§ **Supplied text**:
Portrait of The Artist (Prince) As A Newly Free Man


Versions of this article for Southam News appeared in several Southam newspapers including The Windsor Star on November 20, 1996




CHANHASSEN, Minnesota.

The Artist Formerly Known As Prince  knows how to make a lasting impression.

As the door to the conference room in his palatial Paisley Park Studios swings open, the man whose legal name is the unpronounceable glyph that combines male and female signs with a trumpeted curlicue, TAFKAP is dressed head to toe in bright chartreuse, his thin, wiry frame camouflaged by a sweater. As he accepts a cup of herbal tea from an assistant with one hand, he beckons with the other, offering a brief, but firm handshake as a greeting.

“What do you think of our weather?” he asks, “Sit anywhere.”

Prince prior to Emancipation

There is none of the shy reticence or uncomfortable silence that he has generously displayed throughout his 19-year career as contemporary music’s pre-eminent pop funk superstar. In fact, during the 40-minute conversation that ensues he is animated, passionate and disarmingly friendly. His gaze rarely leaves his subject. Surprisingly, he seems to enjoy being interviewed, and when his assistant knocks to announce that time is up, he grants two extensions.

Six months ago, heck — even a month ago — the idea of The Artist formerly known as The Artist Formerly Known As Prince sitting down and holding court with the press was about as infrequent as the passing of Halley’s Comet. As he built his career with such multi-million selling masterpieces of atomic funk as Dirty Mind, 1999, Purple Rain, The Batman Soundtrack and Diamonds And Pearls, he became increasingly reclusive and cryptic. Interviews were granted every five years or so, usually with the stipulation that the interviewer do so by memory: tape recorders and notepads were strictly verboten.

“We all know how the universe works, and that it’s often built on lies,” The Artist explains. “That’s why I didn’t want to do interviews. Words are all entrapping. Somebody switches them around for their own convenience. I wanted my music to be my truth. I wanted to let it do the talking for me.”

But as the ex-Prince will tell you himself these days, he’s a changed man. He married 24-year-old Mayte (pronounced Migh-ty) Garcia on Valentine’s Day earlier this year, and only weeks ago she gave birth to their first child. After a long, tumultuous struggle, The Artist finally terminated his $100 million contract with Warner Bros. — an association that began when the company signed him as a teenage prodigy and granted him then-unprecedented complete artistic control.

§ **Exercise instructions**:
**a)** Answer these questions from the profile of The Artist Formerly Known As Prince:
(i) Which newspaper is named as running a version of the article, and on what date?
(ii) How long did the conversation with The Artist last?
(iii) What was the value of the Warner Bros. contract he terminated?
**b)** Carry on the profile of The Artist Formerly Known As Prince, picking up right after its final sentence.
The entries that follow come from a separate source.

§ **Material supplied**:
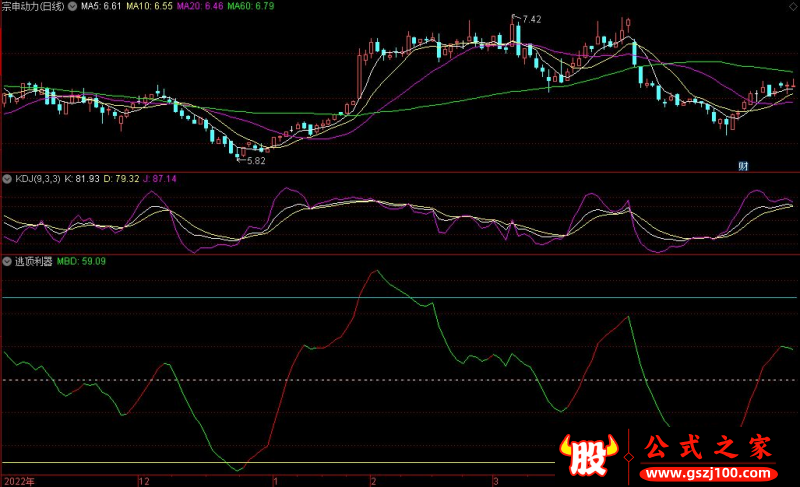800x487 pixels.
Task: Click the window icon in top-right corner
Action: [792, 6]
---
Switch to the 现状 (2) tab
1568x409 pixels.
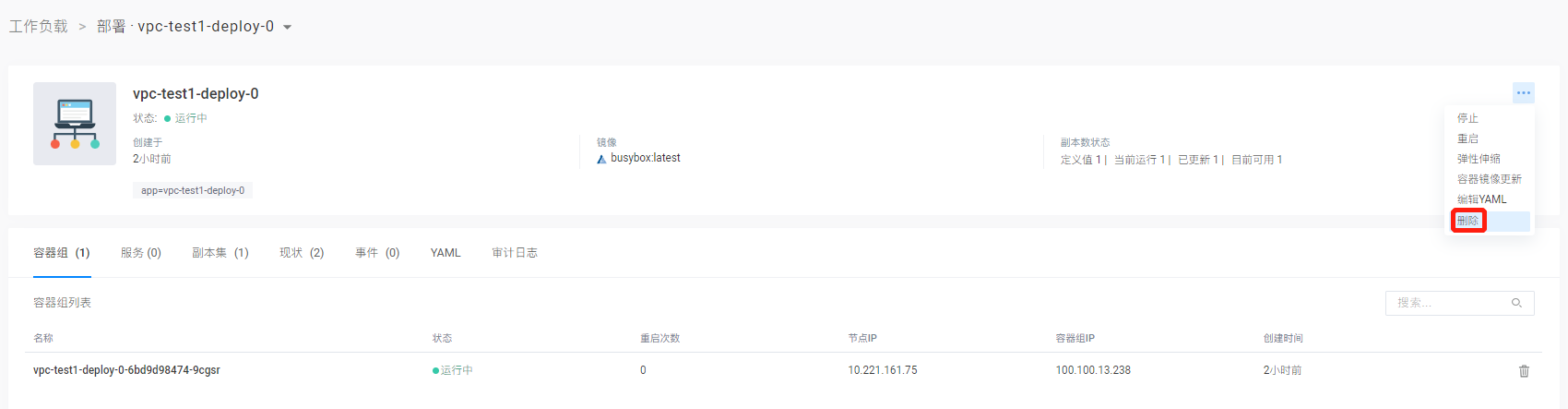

§ **The replies**:
**a)**
(i) The Windsor Star, on November 20, 1996.
(ii) 40 minutes.
(iii) $100 million.

**b)**
He’s celebrating his professional divorce with a new album, Emancipation, three hours to the minute long and 36 songs deep that will be released worldwide November 19, and has hired the EMI Music empire to distribute the album on his revived NPG Records label.

Another sign of the new Artist: Three nights prior to this interview, he hosted a lavish party to debut Emancipation’s  first video, a family-dominated version of the Stylistics‘ Philly soul classic “Betcha By Golly Wow,” followed by a live concert from the 20,000 square foot soundstage of his 64,000 ft. Paisley Park Studios that was broadcast worldwide over MTV and here on MuchMusic.

As The Artist performed with his revamped New Power Generation, including Montrealers Kat Dyson on guitar and Rhonda Smith on bass, something that has been scrawled upon his face for the past two years was conspicuously absent: the word “Slave.”

The Artist is free at last.

A telltale indication of the new Prince: he’s even allowing reporters to use a notepad in his presence.

“I feel better than I’ve felt in a long time,” says the 38-year-old ex-Prince Rogers Nelson, who is now referred to by colleagues as simply “The Artist.”

“I’ve just come through a time where I was unhappy, even though I was selling millions of records. Had I not gone through it, this album probably wouldn’t have felt as natural as it did.

“I must be honest: this is the album I always aspired to make. Anyone familiar with my music knows I’ve been leading up to something. Emancipation  is that realization.”

Citing the termination of his Warner contract and his happy homelife as responsible for his sudden elation, The Artist views Emancipation “as the New Dawn” in his career and seems willing to pull out all the stops in order to ensure its success. With the help of other Paisley Park staffers and consultants, The Artist has released Emancipation  complete with “a two-year marketing plan this thick” that outlines several promotional press and TV appearances, plus his first world tour in six years.

Emancipation  is certainly the most soulful album of The Artist’s impressive repertoire, concentrating less on the sexually graphic funk slaps that dominated albums as recently as Come, and more on the groove-oriented smooth romanticism of the ’70s soul movement.

“This whole album is the first one that I’ve done that is cohesive from start to finish,” The Artist swears. “It’s the first one where nothing got in the way of the process. All sorts of things can get in the way, including your record company, although my relationship with Warner was just one aspect of that. Sometimes you can become a slave to that process.”

Asked if he ever feels a slave to music itself, The Artist visibly shudders.

“I’m so grateful to God for giving me this gift, that I can never say I’m a slave to it,” says The Artist, who says he has never suffered writer’s block.

“I’d be ungrateful, sour, I’d be ashamed. If I ever lost the gift, it’d be like blinding me.”

Although some might feel that the fact Prince owns the publishing but none of the masters of the 19 albums he’s recorded as the main reason for his disgruntled feelings for Warner, TAFKAP says it was his prolific nature that was central to his difficulties with the label.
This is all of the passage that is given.